I will touch on several subjects, from Python and PostgreSQL, to data sampling, hypothesis testing and inference, while driven by a business point of view. In other terms, I will put myself at the place of the Data Scientist who's been given the task to provide its business with data-driven, actionable insights.

The content will thus be interesting for those of you who work on any of the following topics:
- Python development
- Database programming and optimization
- Inferential Statistics
- Data Science

## The data (and the story behind it)

Raw data is the fuel behind the most important innovations of these days. It's a pity that many organizations keep their data secret. On the one hand, I understand their reasons; on the other, history has shown that open-source contributions drive innovation like, or even more than, competition.

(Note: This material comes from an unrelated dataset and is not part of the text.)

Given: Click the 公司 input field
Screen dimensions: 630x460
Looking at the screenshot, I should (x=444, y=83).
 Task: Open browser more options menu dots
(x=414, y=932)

That's why we set on a mission to publish everything we do and make it reproducible. One of the first things we did was to take a complicated machinery developed by researchers at the Communication Systems Department
of Sophia-Antipolis, France, that was already open-sourced and we made it more easily accessible and 100% reproducible.

The result is... _a lot_ of data.

This is a system that simulates road traffic in the Principality of Monaco for ten hours, starting from 4am. It basically is a fairly large network of roads (think of a graph) inside which vehicles of any type and pedestrians  move (think of objects moving from node to node of a graph).

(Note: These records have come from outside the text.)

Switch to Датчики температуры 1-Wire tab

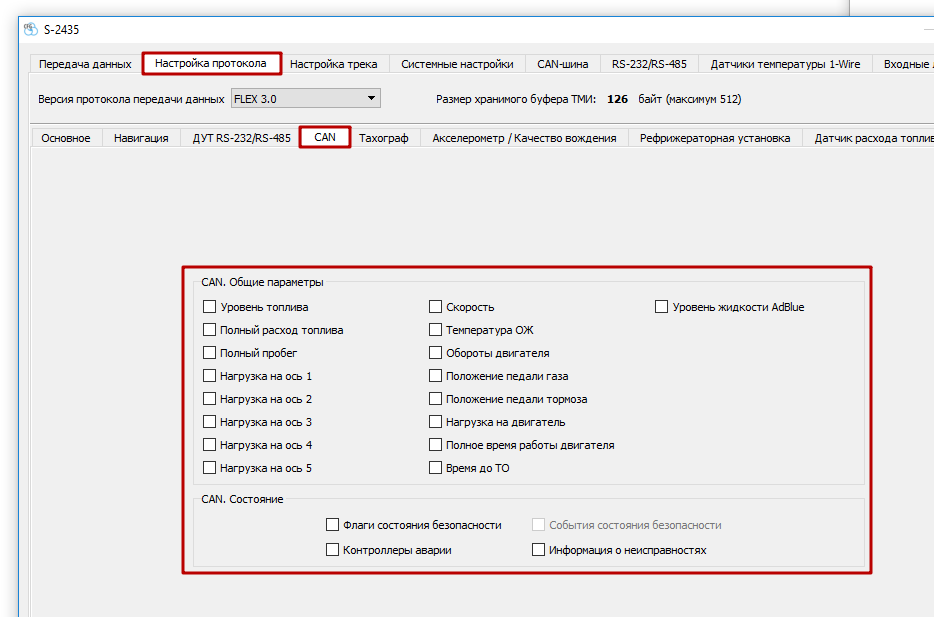click(x=785, y=64)
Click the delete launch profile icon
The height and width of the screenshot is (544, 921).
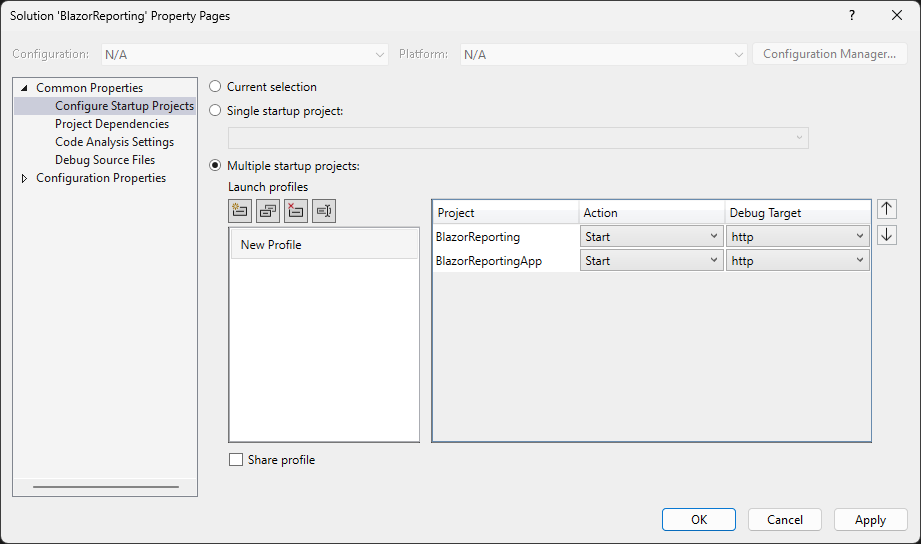click(296, 210)
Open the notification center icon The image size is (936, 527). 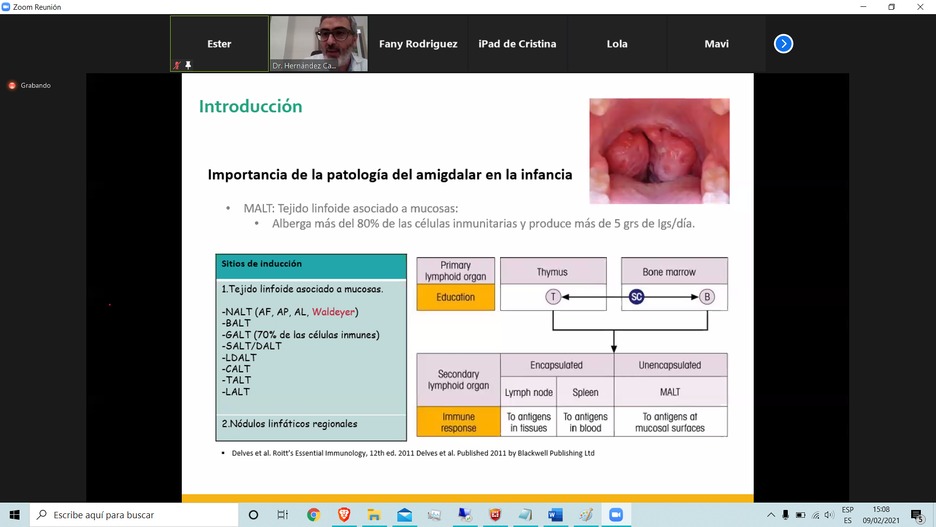(x=917, y=515)
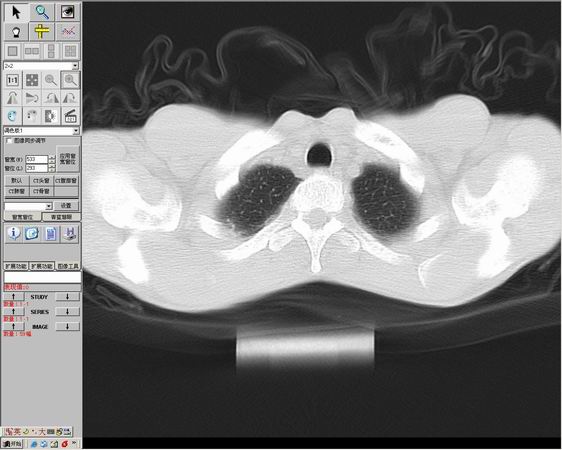Image resolution: width=562 pixels, height=450 pixels.
Task: Go to next IMAGE with down arrow
Action: (67, 326)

The key is that every vehicle is equipped with a GPS-like sensor. Therefore, at the end of the simulation, we can retrieve instantaneous positions and speed information for each vehicle. That sounds like a great dataset!

We've done this already, put all data in CSV format as well as loaded them into a PostgreSQL database. Then (suprise!), we simply published the data on the internet. You can download all of them on your computer without even asking. And you can reproduce the experiment (or run your own) in a couple of clicks. Careful though, it's many gigabytes of data-- may take a while. I would recommend to first read this through [this article](url) that shows some interesting exploratory data analysis done over a subset of the data. **ADD LINK**

## Data Settings

The dataset is definitely great, though it presents an obvious obstacle to start with: it's a bit too large!

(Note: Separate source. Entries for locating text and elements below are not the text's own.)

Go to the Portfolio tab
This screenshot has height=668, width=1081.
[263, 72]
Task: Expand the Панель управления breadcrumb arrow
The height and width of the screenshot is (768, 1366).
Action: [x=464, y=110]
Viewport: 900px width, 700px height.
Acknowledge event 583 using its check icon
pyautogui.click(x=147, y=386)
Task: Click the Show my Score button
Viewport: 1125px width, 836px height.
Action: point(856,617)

In fact, I am not even sure how many records are there. For sure, it's fixed size, therefore I could theoretically download the CSV, wait for probably a few hours, then run a `wc -l` to know its size, wait several minutes and then I'd get the number. And then... what?

I suspect the dataset contains about 100 million rows, but this information is useless. I also know it's a CSV of around 8 GB (I can see the file size in the browser when it asks me to confirm the download), but this information is not very useful either.

I was not given a cluster of computers with a lot of memory. I am using my laptop with 8G of fast memory. Even if I download the entire file, how am I supposed to load it into memory?

The same problem applies to the PostgreSQL database. For sure the database has a lot of advantages over the CSV file (and the unique disadvantage that you need to know a bit of SQL!), but it comes with problems too. First of all, to maintain it costs money. I was forbidden by my team to run a `select count(*)` which would consume a lot of memory and maybe even take down the CPU of the server that hosts the DB. In fact, I suspect that our database administrator has disabled queries like that one. Imagine if I were to take down the entire server!

No reason to worry too much though. This is a fairly common situation for data scientists. Whether you were given 1 billion tweets, 500 million pictures, or 100 million payment transactions, you won't be able to analyze the dataset in its entirety.

You and I need a hat.

## Choose the right hat (Statistical Settings)

I need to wear the statistician hat to work on this task.

The database will be the _population_ that I have to study. I will have to come up with _hypothesis_ about this population, driven by _samples_ and _reject_ (or not) them via statistical _testing_ and _evidence_.

Statisticians never assume to know the entire population. Think about healthcare studies: when a company wants to evaluate the effectiveness of a new drug, they certainly don't assume to know how the entire world's population would react to it. They take a sample (volunteers usually), test the drug on this small sample and then make conclusions based on statistical evidence.

This is the correct Data Science approach for large dataset, and it's the one I'll use.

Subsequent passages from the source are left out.